▶ **The problem**:
After locating "[Forget Winning the" in the listing below, copy that line and each one after it exactly, ending with the line that has "Casarrubuelos (46, 2337)".

▶ **Material to process**:

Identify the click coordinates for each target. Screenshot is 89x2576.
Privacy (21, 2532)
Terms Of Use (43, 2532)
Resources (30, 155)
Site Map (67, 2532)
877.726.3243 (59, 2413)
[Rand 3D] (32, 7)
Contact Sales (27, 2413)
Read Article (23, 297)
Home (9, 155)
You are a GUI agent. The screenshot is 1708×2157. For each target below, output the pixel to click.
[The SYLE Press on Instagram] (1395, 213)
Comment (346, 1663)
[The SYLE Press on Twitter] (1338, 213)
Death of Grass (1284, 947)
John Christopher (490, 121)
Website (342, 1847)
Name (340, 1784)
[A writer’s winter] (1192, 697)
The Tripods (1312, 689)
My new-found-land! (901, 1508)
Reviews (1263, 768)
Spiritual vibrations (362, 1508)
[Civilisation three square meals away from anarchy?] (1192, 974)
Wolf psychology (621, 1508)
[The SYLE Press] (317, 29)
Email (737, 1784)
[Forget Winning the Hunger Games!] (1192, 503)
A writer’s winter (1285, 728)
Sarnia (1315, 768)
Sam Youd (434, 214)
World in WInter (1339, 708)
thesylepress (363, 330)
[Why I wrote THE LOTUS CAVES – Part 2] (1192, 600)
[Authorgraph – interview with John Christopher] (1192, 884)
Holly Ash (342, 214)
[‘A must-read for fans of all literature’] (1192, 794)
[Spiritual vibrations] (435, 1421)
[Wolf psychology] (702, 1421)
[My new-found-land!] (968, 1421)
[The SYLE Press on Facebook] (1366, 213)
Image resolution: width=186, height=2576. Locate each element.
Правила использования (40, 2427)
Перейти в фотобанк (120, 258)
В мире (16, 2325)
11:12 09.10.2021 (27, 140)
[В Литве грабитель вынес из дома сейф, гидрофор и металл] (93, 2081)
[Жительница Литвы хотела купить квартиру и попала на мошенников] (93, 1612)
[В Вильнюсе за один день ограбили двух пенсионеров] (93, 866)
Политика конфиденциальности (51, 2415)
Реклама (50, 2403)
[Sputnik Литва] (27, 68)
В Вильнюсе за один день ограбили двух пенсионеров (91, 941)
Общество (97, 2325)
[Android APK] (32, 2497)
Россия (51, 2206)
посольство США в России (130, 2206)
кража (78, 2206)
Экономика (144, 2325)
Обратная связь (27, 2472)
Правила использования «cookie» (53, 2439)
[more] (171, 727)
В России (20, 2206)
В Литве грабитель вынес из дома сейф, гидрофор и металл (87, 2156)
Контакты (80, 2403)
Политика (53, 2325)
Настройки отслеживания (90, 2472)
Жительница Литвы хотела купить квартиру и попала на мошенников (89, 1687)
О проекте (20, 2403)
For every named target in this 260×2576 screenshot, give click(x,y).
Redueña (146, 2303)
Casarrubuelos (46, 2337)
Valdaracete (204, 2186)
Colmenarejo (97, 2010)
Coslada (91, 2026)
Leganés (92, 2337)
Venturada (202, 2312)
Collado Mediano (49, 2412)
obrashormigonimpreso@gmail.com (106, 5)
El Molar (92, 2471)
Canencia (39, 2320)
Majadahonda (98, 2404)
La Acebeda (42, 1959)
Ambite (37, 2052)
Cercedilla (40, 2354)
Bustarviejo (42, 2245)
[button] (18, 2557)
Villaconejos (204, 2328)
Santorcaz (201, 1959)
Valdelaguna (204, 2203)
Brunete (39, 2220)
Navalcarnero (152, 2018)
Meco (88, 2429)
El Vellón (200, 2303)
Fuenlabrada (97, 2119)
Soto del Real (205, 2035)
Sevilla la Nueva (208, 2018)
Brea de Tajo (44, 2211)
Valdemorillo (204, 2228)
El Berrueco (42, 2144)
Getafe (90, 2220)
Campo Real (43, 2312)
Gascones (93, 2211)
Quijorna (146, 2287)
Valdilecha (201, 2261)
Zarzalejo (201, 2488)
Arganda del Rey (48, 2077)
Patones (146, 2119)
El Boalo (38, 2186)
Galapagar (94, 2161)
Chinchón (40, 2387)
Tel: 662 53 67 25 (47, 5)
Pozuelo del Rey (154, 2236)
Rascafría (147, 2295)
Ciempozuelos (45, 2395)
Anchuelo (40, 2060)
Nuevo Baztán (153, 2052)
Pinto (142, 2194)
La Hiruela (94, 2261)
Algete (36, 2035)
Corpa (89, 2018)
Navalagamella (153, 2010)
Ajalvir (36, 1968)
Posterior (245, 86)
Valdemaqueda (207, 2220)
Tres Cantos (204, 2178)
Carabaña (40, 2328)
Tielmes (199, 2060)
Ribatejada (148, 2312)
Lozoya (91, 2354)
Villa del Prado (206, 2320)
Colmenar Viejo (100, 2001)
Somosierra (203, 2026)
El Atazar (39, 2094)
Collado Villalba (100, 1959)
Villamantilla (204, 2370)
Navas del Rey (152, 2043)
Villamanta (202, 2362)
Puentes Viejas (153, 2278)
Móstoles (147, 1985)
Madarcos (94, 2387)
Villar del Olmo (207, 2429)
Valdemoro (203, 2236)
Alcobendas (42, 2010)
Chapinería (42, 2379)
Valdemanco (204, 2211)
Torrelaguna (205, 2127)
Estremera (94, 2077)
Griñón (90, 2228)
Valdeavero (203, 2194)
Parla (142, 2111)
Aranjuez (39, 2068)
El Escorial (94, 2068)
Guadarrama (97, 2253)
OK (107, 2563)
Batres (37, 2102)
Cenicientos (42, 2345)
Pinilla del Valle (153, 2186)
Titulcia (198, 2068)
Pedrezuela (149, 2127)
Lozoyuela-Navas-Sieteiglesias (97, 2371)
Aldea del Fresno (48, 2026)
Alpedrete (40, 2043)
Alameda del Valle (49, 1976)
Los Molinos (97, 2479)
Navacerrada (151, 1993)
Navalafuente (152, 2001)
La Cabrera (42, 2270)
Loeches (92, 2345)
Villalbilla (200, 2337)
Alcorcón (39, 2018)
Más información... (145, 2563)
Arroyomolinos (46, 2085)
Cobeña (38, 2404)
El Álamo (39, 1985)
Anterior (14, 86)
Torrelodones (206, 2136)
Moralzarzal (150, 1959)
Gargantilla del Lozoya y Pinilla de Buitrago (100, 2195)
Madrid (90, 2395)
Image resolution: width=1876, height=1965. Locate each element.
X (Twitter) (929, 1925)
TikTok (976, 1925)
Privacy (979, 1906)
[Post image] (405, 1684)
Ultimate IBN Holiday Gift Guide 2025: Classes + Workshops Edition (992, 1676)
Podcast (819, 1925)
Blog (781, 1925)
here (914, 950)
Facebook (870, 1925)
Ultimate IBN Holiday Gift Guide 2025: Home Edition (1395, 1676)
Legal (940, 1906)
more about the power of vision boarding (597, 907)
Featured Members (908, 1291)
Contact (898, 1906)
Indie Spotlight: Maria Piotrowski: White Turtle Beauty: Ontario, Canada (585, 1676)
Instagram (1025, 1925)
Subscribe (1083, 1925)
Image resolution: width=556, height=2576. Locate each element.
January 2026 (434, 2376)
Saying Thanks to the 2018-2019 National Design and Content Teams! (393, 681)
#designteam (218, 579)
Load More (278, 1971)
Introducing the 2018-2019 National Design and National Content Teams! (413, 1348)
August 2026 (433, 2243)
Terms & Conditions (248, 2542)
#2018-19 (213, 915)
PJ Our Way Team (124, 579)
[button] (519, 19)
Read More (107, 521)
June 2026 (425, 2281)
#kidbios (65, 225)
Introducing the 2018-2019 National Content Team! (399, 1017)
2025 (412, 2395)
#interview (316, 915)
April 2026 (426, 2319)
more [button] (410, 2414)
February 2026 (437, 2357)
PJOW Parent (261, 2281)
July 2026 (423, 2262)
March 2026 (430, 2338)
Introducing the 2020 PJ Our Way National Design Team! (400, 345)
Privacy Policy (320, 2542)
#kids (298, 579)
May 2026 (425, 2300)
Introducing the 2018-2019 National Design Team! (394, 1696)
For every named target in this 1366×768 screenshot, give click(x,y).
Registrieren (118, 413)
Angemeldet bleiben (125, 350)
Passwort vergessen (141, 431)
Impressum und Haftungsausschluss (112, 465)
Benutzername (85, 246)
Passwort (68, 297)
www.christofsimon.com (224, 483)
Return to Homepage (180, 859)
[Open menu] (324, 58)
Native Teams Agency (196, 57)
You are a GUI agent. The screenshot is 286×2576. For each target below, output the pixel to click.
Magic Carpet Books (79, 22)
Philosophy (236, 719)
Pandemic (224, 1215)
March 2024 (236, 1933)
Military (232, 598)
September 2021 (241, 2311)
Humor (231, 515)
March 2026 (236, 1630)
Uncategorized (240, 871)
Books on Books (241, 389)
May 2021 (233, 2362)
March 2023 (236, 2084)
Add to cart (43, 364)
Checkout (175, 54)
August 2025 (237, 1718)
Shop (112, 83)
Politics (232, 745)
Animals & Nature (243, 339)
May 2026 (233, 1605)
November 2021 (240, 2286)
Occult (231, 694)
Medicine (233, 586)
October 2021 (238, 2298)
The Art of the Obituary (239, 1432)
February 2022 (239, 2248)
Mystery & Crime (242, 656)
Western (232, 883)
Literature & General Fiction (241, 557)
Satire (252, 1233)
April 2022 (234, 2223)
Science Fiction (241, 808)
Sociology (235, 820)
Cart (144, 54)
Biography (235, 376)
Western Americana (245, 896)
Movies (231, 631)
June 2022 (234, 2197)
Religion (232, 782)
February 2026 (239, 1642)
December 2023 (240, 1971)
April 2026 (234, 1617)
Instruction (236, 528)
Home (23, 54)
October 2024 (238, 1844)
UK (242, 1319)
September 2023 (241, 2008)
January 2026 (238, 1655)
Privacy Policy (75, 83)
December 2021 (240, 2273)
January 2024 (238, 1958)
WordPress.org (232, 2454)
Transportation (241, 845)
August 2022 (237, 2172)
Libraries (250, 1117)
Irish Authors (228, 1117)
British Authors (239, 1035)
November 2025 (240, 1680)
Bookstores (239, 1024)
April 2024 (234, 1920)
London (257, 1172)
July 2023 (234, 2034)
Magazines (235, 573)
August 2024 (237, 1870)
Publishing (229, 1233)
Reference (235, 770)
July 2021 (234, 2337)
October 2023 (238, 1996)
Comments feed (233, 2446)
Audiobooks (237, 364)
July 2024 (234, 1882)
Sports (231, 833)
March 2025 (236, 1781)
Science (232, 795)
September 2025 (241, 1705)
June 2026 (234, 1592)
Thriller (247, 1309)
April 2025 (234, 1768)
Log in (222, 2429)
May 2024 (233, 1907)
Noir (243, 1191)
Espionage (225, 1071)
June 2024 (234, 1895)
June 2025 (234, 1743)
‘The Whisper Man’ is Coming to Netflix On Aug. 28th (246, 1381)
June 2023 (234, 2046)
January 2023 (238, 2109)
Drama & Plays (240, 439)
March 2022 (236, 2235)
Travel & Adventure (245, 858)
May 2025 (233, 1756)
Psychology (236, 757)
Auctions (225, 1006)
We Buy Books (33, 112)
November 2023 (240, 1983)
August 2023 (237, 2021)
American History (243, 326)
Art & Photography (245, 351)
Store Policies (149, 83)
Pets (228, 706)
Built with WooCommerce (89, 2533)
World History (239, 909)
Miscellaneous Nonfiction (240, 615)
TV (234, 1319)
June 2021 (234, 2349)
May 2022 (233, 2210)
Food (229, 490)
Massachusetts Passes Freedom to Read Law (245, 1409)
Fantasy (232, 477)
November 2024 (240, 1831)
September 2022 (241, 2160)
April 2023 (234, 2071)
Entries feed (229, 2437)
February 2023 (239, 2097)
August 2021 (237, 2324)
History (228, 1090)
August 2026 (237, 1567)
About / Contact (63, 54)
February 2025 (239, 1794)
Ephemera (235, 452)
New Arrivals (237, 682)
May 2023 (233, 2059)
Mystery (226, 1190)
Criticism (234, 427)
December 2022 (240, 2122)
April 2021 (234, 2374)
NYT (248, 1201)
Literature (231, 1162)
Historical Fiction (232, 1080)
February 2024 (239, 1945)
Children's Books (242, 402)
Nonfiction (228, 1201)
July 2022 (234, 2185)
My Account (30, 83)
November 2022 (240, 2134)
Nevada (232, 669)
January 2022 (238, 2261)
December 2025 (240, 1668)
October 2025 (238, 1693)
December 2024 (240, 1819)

▶ **Task answer**:
[Forget Winning the Hunger Games!] (1192, 503)
A writer’s winter (1285, 728)
Sarnia (1315, 768)
Sam Youd (434, 214)
World in WInter (1339, 708)
thesylepress (363, 330)
[Why I wrote THE LOTUS CAVES – Part 2] (1192, 600)
[Authorgraph – interview with John Christopher] (1192, 884)
Holly Ash (342, 214)
[‘A must-read for fans of all literature’] (1192, 794)
[Spiritual vibrations] (435, 1421)
[Wolf psychology] (702, 1421)
[My new-found-land!] (968, 1421)
[The SYLE Press on Facebook] (1366, 213)
Image resolution: width=186, height=2576. Locate each element.
Правила использования (40, 2427)
Перейти в фотобанк (120, 258)
В мире (16, 2325)
11:12 09.10.2021 (27, 140)
[В Литве грабитель вынес из дома сейф, гидрофор и металл] (93, 2081)
[Жительница Литвы хотела купить квартиру и попала на мошенников] (93, 1612)
[В Вильнюсе за один день ограбили двух пенсионеров] (93, 866)
Политика конфиденциальности (51, 2415)
Реклама (50, 2403)
[Sputnik Литва] (27, 68)
В Вильнюсе за один день ограбили двух пенсионеров (91, 941)
Общество (97, 2325)
[Android APK] (32, 2497)
Россия (51, 2206)
посольство США в России (130, 2206)
кража (78, 2206)
Экономика (144, 2325)
Обратная связь (27, 2472)
Правила использования «cookie» (53, 2439)
[more] (171, 727)
В России (20, 2206)
В Литве грабитель вынес из дома сейф, гидрофор и металл (87, 2156)
Контакты (80, 2403)
Политика (53, 2325)
Настройки отслеживания (90, 2472)
Жительница Литвы хотела купить квартиру и попала на мошенников (89, 1687)
О проекте (20, 2403)
For every named target in this 260×2576 screenshot, give click(x,y).
Redueña (146, 2303)
Casarrubuelos (46, 2337)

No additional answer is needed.